* Assigned task: Please restate word for word all lines from the one containing "Image resolution: width=942" to the final line of the entries, and include no pictures.

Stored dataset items
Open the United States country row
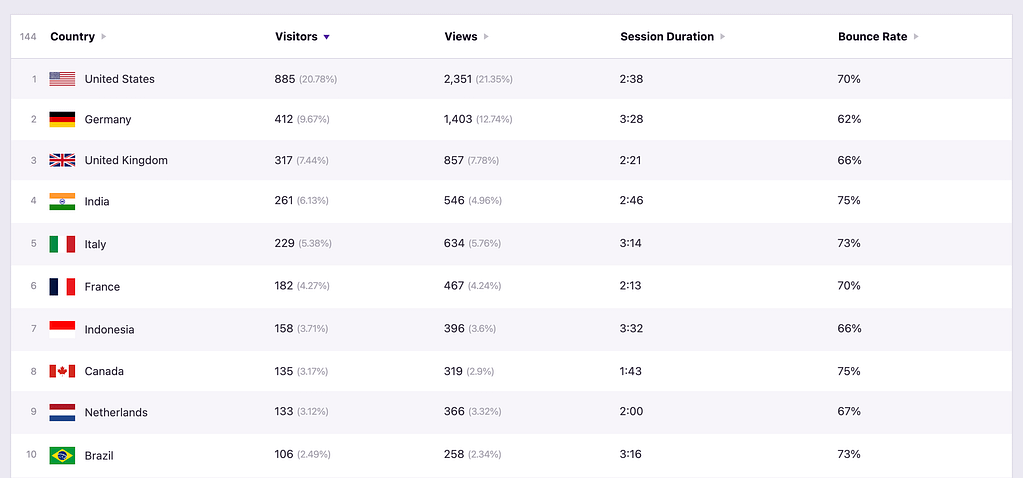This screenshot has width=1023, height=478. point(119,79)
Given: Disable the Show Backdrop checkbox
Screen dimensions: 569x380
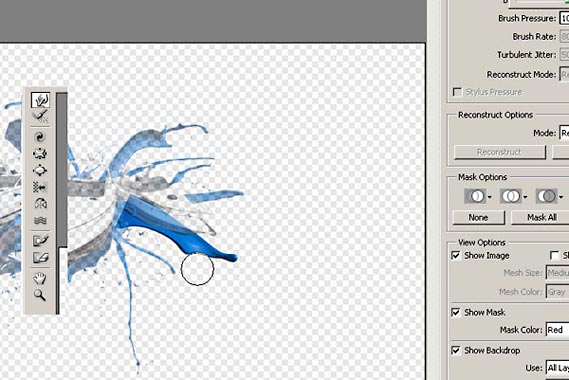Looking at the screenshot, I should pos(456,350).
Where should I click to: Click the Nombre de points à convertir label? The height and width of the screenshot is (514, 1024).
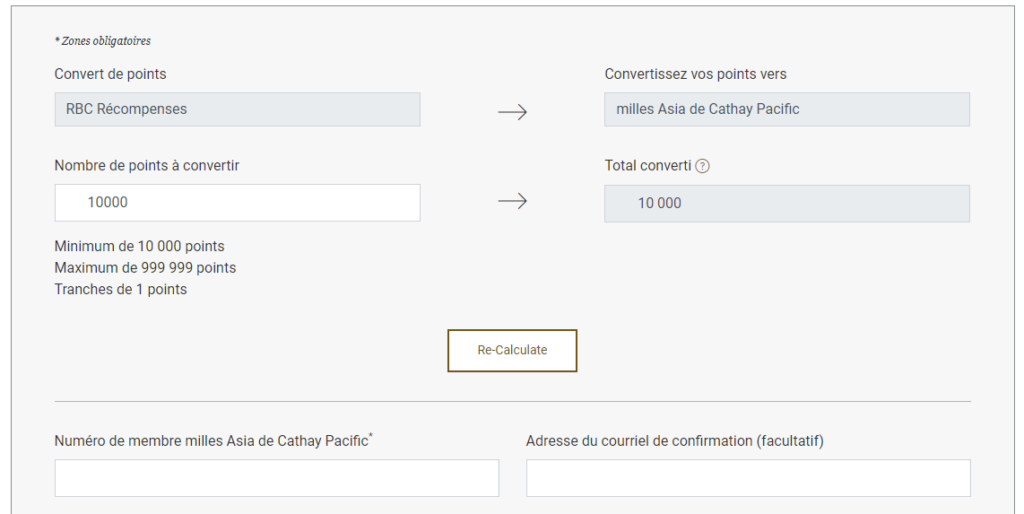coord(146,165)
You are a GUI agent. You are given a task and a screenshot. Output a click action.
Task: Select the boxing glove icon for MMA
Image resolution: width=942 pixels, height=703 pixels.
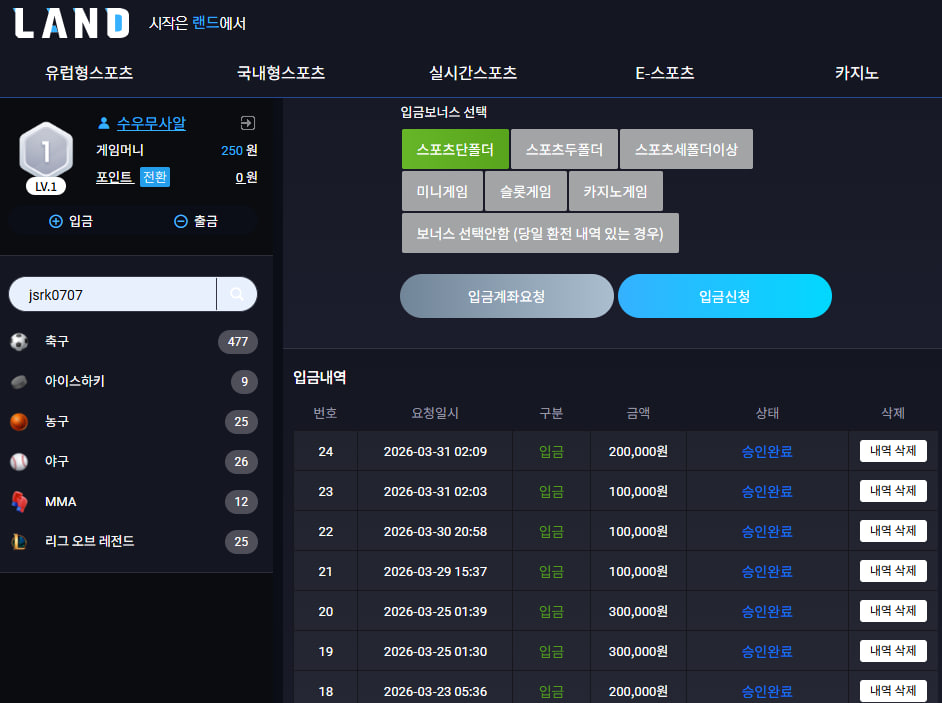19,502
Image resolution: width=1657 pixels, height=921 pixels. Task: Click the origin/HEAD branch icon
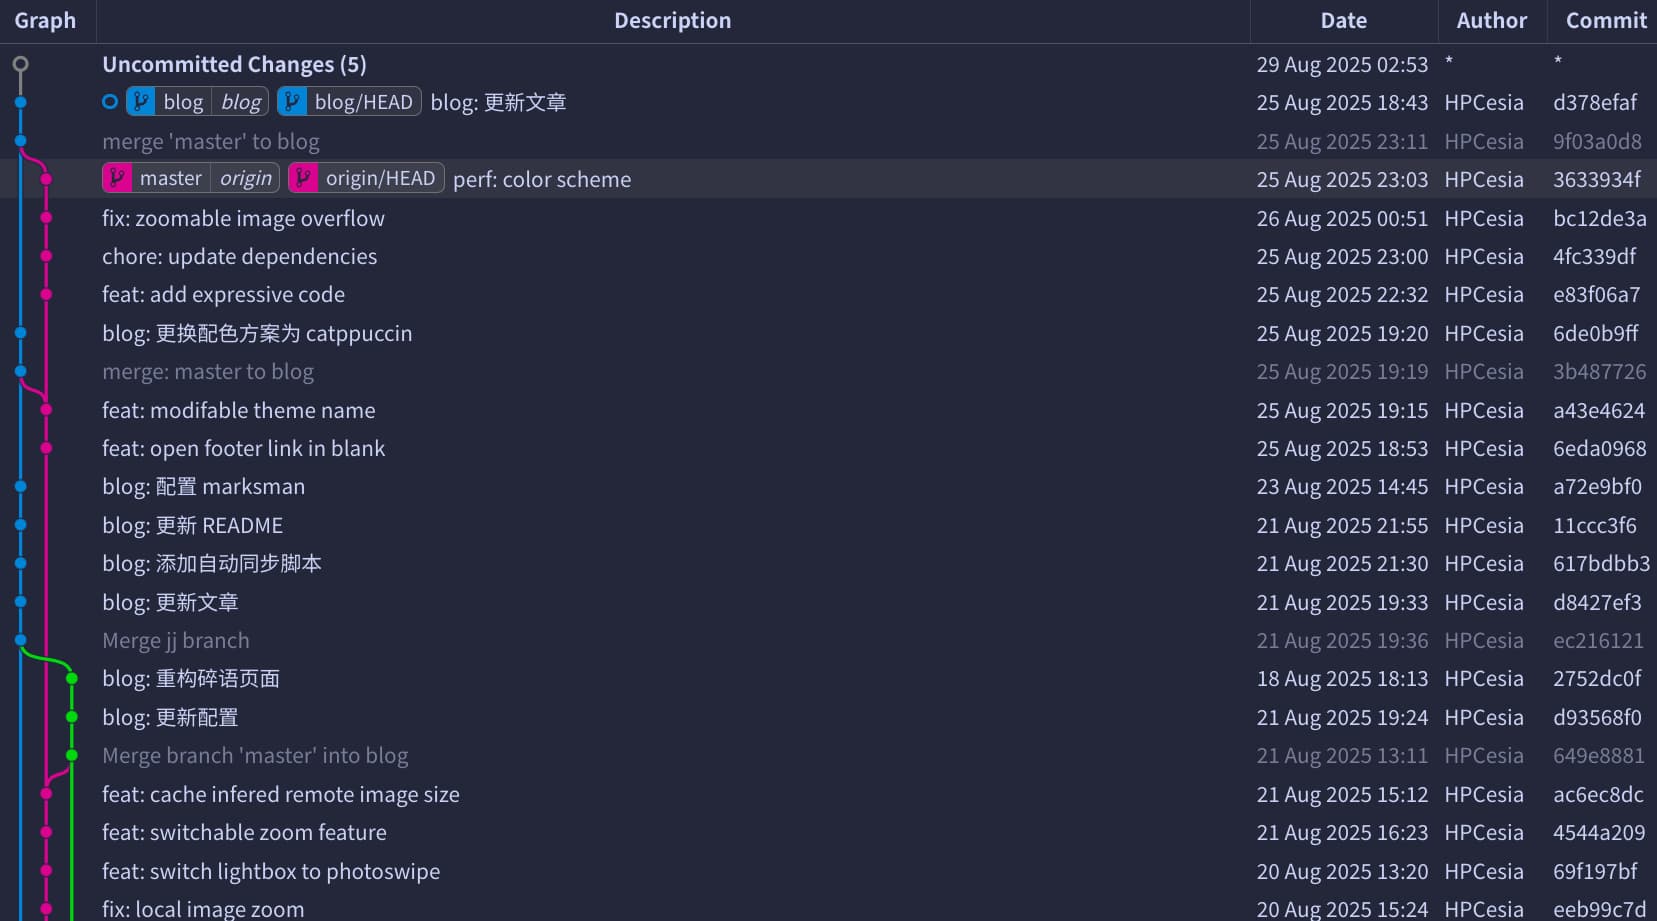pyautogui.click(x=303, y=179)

* Result of this task:
Image resolution: width=942 pixels, height=703 pixels.
19,502
Image resolution: width=1657 pixels, height=921 pixels. Task: Click the origin/HEAD branch icon
pyautogui.click(x=303, y=179)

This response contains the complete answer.